I'm trying to show that if the union of two open connected sets equals $[0,1]^2$, then their intersection is also connected.

My attempt:

Let $U,V \subset [0,1]^2$ be open and connected, and suppose $U \cap V$ is disconnected. Then there exist disjoint open sets $A,B$ such that $U \cap V = A \cup B$. But then $U = U \backslash V \cup (A \cup B)$ and $U \backslash V \cap (A \cup B) = \emptyset$. So this means $U$ is disconnected if $U \backslash V$ is open since $A \cup B$ is open. But I don't think $U \backslash V$ is open since $U \backslash V = U \cap V^c$ so it's the intersection of an open set with a closed set.

Should I be going about this in a different way?

• Is $I^2$ a universal notation for something, or is this a question just for whoever is taking the course/reading the book with you? – Asaf Karagila May 3 '13 at 0:09
• I think $I$ is a common notation for the closed interval $[0,1]$. – Dan Rust May 3 '13 at 0:16
• Yes, $I=[0,1]$. I edited that above now. – Polly Nomial May 3 '13 at 0:33
• The intersection of an open set with a closed set need not be open, nor closed: $(0,1)\cap [1/2,2]=[1/2,1)$. – Julien May 3 '13 at 0:37
• Do you mean that $U$ and $V$ are open in $[0,1]^2$? – Matemáticos Chibchas Feb 4 '16 at 20:39

## 1 Answer

Firstly, notice that this doesn't hold for an annulus or donut shape. You take two pieces that go around different sides of the hole and you're done. So somehow the structure of $I^2$ must be relevant (apparently its genus).
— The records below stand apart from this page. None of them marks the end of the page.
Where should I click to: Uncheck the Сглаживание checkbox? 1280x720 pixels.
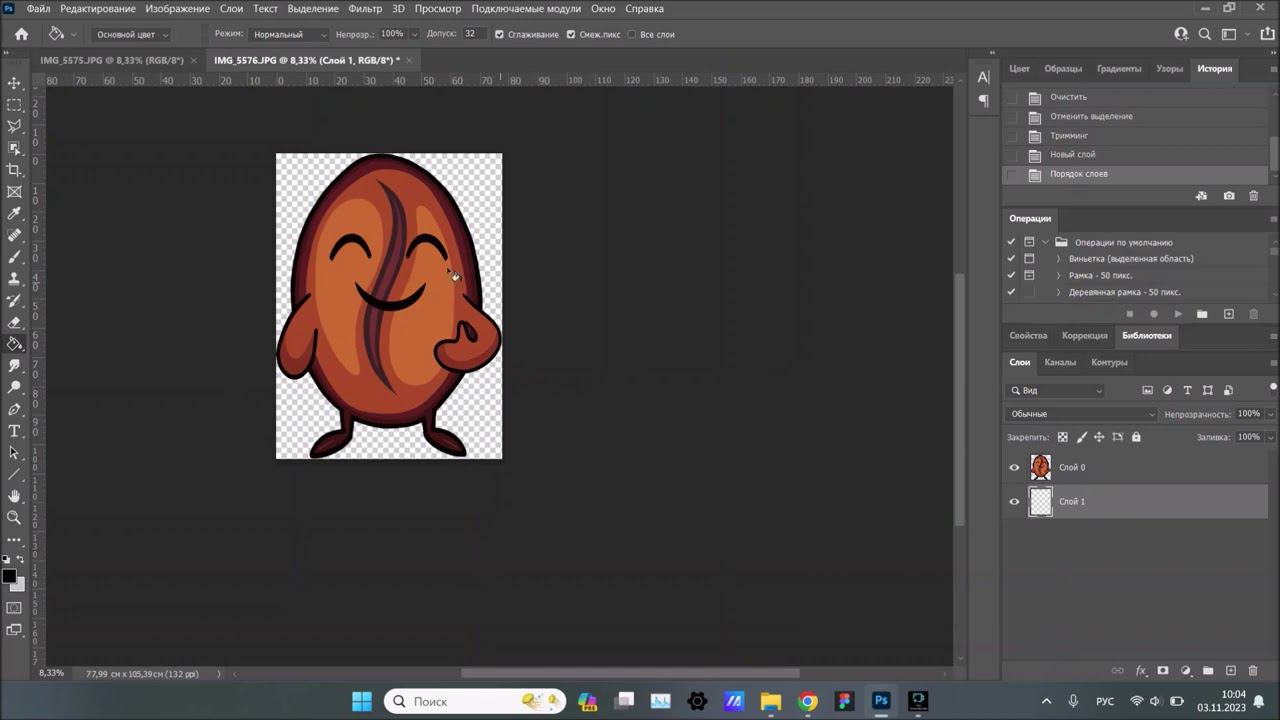pyautogui.click(x=499, y=34)
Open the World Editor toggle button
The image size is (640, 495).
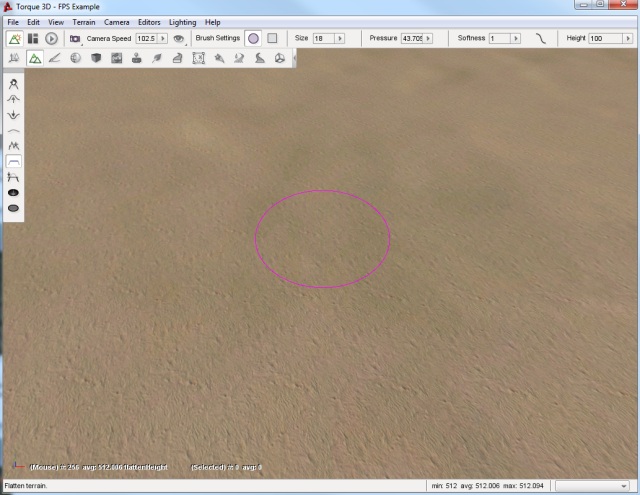click(15, 38)

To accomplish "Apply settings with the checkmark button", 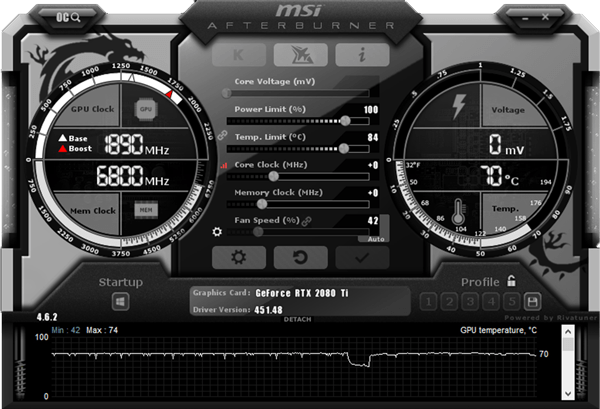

So without using more properties of the space, we're going to be stuck. Try drawing some pictures.

Here's one intuitively based approach: let $W$ be $(U\cap V)^c$, the closed subset of $I^2$ not in the intersection. Then $W=U'\cup V'$ where primes indicate restriction to $W$, and $U'\cap V'$ is empty. Hence either one of the primed sets is empty (and we're done as the sets were nested) or $W$ is disconnected.

In this case, use the simply connected property of the original space to note that, picking two random connected components $A,B$ of $U\cap V$, and points $a,b$ within them, any path joining $a,b$ can be continuously deformed into any other. The restriction of these paths to $W$ can also be continuously deformed into each other. But since $W$ is a disconnected union of the primed sets, you can show that each connected component is entirely surrounded by one of the primed sets, contradicting the connectedness of the other.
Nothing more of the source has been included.